REQUIRED WORK: Nothing but a number should be given: how many lines in the listing contain the word "checkbox".

DATA UNDER STUDY:
------------------------------
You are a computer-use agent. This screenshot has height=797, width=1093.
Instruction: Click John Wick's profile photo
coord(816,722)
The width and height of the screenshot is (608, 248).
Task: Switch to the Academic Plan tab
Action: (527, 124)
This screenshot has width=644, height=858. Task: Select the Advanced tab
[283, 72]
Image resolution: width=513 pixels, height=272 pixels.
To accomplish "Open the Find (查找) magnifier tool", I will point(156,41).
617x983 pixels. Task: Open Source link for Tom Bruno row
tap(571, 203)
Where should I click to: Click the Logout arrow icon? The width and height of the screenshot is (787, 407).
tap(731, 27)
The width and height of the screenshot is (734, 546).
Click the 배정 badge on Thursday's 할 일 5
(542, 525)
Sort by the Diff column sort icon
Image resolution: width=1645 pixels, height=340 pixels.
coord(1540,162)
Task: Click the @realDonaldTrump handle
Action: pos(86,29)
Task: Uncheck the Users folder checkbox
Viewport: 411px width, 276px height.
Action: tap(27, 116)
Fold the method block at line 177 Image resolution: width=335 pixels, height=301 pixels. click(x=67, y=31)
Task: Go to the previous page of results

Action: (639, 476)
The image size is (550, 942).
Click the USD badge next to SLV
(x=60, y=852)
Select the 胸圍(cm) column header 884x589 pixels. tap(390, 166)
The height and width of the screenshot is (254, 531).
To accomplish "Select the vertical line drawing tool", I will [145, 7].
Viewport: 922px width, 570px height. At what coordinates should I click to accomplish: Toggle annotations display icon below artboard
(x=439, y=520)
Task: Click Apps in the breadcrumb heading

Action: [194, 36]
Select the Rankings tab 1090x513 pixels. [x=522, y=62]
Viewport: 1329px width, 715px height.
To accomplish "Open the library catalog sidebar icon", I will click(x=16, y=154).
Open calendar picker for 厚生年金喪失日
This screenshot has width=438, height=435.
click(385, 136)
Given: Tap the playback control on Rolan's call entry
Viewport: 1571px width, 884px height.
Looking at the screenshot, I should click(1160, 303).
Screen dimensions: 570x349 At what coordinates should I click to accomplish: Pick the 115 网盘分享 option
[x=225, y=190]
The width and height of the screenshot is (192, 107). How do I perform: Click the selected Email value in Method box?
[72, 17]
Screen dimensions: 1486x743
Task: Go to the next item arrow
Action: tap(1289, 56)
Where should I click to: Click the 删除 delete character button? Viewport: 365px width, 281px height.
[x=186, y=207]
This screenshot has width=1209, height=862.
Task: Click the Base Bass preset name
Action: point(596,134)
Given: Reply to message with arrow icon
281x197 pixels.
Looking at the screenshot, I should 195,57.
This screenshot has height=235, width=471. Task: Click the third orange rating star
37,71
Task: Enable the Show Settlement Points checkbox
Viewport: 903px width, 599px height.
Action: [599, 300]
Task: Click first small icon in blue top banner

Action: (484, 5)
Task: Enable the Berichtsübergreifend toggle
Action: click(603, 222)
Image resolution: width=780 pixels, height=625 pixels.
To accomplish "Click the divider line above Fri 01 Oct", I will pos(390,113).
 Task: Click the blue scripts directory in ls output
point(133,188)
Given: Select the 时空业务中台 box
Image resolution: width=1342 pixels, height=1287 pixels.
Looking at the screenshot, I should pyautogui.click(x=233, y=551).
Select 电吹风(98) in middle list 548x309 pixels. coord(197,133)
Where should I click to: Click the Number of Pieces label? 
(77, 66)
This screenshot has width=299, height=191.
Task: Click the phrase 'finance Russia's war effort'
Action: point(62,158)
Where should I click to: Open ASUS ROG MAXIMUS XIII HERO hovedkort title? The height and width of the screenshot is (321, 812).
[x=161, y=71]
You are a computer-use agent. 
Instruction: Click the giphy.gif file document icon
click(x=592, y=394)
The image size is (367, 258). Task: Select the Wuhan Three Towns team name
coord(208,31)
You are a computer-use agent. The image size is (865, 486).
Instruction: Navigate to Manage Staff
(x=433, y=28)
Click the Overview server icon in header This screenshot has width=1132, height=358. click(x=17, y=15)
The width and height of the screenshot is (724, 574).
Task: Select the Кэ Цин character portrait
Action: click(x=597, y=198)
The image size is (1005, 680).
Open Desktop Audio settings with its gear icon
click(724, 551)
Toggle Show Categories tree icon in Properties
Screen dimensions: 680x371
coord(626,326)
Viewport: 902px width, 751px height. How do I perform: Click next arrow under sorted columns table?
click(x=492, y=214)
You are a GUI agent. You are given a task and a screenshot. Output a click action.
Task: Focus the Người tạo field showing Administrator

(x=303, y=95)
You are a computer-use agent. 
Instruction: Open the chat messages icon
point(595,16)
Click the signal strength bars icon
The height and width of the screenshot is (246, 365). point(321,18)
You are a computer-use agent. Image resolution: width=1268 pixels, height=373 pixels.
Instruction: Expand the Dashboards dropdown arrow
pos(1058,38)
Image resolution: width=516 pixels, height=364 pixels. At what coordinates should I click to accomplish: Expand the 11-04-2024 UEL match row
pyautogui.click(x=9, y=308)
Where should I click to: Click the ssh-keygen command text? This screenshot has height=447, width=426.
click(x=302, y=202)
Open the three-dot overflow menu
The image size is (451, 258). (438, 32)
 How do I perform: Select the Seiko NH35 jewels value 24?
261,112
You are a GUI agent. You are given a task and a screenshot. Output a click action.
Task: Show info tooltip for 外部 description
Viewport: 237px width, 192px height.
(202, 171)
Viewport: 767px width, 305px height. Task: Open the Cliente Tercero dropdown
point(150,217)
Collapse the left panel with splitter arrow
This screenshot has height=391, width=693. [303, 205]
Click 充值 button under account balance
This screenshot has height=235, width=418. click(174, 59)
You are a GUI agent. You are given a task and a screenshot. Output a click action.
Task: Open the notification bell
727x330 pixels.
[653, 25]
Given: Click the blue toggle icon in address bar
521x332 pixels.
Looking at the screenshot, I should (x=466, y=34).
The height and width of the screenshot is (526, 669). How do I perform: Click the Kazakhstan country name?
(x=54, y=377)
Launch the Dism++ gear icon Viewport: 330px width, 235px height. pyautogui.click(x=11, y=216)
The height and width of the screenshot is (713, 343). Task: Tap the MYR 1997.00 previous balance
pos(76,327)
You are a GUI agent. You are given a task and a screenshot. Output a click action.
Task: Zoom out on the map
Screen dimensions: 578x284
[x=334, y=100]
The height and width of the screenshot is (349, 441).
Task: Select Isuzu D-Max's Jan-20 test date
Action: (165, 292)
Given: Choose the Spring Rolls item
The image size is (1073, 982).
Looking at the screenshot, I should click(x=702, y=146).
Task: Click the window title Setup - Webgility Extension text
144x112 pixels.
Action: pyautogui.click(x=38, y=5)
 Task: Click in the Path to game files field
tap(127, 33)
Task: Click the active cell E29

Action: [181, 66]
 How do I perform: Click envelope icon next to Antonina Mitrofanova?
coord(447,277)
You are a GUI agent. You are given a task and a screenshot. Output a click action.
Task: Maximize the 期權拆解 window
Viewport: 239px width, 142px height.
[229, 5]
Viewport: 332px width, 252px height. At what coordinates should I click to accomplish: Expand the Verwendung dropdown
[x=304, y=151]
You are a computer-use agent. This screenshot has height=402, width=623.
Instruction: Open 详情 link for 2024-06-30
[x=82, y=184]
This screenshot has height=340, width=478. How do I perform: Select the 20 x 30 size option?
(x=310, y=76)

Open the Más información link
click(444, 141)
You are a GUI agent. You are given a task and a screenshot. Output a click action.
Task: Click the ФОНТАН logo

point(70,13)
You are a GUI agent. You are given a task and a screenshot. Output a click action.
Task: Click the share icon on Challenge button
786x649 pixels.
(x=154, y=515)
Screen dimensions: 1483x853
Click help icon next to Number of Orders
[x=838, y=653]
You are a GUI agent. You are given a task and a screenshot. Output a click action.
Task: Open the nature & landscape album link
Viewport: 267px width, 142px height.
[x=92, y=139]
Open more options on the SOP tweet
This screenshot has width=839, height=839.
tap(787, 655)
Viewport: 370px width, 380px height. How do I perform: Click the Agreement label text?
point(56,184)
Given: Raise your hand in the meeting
------------------------------
ANSWER TO THE EXERCISE: 2